Cuberick: Lucene, please don't do me no wrong.

Get your baby back with Lucene
Lucille or Lucene?

Lucene is an open source search and index API. It is by all accounts the gold standard of search and index APIs. A fire tested and proven technology, Lucene powers search functionality on many high traffic websites. To me the most impressive example is Wikipedia. As of this writing Wikipedia spans over 2,656,739 pages and their daily pageviews are spilling beyond the lofty borders of 1,000,000,000. If it is good enough for Wikipedia, it is good enough for anyone. All this and it is a freely available, well documented part of the Apache Software Foundation. Strangely though the history of Lucene is rather vauge. Most sources have little to say about the project other than it was written by Doug Cutting, and released on SourceForge in March 2000. I have done some "serious" research and uncovered a bit more information about the project. So stop the presses because I have the scoop on how Lucene got its name.

The name Lucene goes back to a song by Little Richard called "Lucille". The subject of the song is a man's search for his lost lover. Doug Cutting heard this song one morning while working on an early version of his search API and decided to name it for the lost lover. However, Cutting misunderstood Little Richard's lyrics and called the API Lucene instead of Lucille. Here are the lyrics to that song as Cutting must have understood them on that morning.

I woke up this morning
Lucene was not in sight.
I asked her friends about her
but all their lips were tight.
Lucene
please come back where you belong.
I been good to you baby
please don't leave me alone.

> Short task 1
Please print the part of the listing from the line with "This screenshot has height=408, width=999." up to and including the line with "will (823, 788).".
The Lucene piece and the listing have nothing to do with each other.

> Dataset entries
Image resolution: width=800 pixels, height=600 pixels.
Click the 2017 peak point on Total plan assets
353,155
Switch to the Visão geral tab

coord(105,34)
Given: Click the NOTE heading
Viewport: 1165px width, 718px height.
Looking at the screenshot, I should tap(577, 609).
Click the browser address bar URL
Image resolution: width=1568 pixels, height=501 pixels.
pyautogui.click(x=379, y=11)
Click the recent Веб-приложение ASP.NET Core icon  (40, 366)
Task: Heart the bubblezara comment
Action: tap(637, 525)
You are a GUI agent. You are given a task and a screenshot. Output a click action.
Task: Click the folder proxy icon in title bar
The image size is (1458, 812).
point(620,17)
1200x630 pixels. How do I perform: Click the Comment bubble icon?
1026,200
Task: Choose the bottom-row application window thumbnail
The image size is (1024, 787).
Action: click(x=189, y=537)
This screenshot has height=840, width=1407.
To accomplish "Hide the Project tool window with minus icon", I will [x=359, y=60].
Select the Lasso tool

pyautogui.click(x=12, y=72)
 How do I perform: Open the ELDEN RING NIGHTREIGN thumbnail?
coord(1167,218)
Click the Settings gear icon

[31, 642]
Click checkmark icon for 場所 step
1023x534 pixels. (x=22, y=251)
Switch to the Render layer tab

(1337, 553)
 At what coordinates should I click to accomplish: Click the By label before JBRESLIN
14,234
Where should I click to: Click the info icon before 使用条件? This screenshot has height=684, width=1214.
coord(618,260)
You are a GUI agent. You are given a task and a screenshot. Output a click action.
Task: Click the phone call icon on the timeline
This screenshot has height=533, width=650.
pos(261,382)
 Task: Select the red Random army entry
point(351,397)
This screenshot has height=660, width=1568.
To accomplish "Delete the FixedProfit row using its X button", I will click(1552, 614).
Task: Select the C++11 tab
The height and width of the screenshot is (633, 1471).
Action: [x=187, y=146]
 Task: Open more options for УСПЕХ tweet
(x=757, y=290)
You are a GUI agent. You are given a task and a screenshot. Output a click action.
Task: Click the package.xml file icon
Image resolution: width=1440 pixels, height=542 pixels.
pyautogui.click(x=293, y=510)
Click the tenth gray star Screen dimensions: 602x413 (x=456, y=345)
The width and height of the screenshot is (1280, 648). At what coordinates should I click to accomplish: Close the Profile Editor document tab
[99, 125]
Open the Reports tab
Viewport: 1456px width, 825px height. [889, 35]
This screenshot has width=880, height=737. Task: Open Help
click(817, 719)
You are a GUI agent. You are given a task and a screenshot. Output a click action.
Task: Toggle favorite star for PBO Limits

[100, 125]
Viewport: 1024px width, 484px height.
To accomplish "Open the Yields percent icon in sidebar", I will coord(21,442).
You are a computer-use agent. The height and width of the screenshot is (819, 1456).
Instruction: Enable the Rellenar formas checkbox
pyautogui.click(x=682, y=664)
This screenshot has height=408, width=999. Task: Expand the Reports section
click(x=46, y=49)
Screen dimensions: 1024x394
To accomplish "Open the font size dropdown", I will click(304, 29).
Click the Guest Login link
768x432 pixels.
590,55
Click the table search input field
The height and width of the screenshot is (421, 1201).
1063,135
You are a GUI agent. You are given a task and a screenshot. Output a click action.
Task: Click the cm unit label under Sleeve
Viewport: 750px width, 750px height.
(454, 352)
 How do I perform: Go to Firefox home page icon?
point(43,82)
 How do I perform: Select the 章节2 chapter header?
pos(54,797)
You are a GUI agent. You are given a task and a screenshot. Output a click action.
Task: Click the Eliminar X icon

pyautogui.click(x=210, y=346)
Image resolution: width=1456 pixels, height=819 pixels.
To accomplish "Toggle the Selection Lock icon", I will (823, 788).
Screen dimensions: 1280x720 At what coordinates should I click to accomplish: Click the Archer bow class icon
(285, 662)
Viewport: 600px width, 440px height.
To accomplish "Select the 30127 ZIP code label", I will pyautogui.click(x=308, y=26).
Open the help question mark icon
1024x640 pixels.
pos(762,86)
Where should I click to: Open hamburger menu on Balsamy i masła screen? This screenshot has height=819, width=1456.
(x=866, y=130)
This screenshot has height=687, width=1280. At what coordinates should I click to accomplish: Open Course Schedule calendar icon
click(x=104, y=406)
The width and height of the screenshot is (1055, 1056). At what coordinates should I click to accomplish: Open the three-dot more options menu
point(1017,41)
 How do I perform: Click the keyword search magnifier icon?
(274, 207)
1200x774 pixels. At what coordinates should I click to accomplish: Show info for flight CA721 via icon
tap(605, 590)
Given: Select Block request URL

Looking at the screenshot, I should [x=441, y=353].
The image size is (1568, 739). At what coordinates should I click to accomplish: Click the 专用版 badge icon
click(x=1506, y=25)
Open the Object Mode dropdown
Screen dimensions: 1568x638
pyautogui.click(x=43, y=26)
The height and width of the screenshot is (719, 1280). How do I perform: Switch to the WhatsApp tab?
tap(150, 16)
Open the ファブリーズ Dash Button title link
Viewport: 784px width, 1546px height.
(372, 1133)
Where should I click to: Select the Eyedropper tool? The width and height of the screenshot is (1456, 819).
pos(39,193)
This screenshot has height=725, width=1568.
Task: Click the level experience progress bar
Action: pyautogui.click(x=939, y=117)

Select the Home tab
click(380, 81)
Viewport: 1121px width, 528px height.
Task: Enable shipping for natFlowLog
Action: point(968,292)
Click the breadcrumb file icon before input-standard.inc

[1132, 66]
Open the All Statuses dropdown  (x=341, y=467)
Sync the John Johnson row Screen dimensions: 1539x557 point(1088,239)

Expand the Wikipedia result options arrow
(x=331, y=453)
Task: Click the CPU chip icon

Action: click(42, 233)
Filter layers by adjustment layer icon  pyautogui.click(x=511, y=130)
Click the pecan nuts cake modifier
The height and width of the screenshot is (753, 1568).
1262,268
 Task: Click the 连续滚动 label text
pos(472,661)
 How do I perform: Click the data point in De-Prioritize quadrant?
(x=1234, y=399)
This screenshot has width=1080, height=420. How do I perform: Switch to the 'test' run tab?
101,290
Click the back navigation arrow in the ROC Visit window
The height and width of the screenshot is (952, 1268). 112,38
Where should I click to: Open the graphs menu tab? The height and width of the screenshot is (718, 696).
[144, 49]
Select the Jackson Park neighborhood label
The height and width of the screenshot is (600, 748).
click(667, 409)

> Short task 2
Answer these questions about the Lucene piece:
(a) Who wrote Lucene?
(b) Which song does Lucene's name go back to?
(c) Lucene is part of which foundation?

> Written response 1
This screenshot has height=408, width=999. Task: Expand the Reports section
click(x=46, y=49)
Screen dimensions: 1024x394
To accomplish "Open the font size dropdown", I will click(304, 29).
Click the Guest Login link
768x432 pixels.
590,55
Click the table search input field
The height and width of the screenshot is (421, 1201).
1063,135
You are a GUI agent. You are given a task and a screenshot. Output a click action.
Task: Click the cm unit label under Sleeve
Viewport: 750px width, 750px height.
(454, 352)
 How do I perform: Go to Firefox home page icon?
point(43,82)
 How do I perform: Select the 章节2 chapter header?
pos(54,797)
You are a GUI agent. You are given a task and a screenshot. Output a click action.
Task: Click the Eliminar X icon

pyautogui.click(x=210, y=346)
Image resolution: width=1456 pixels, height=819 pixels.
To accomplish "Toggle the Selection Lock icon", I will (823, 788).

> Written response 2
(a) Doug Cutting
(b) "Lucille" by Little Richard
(c) The Apache Software Foundation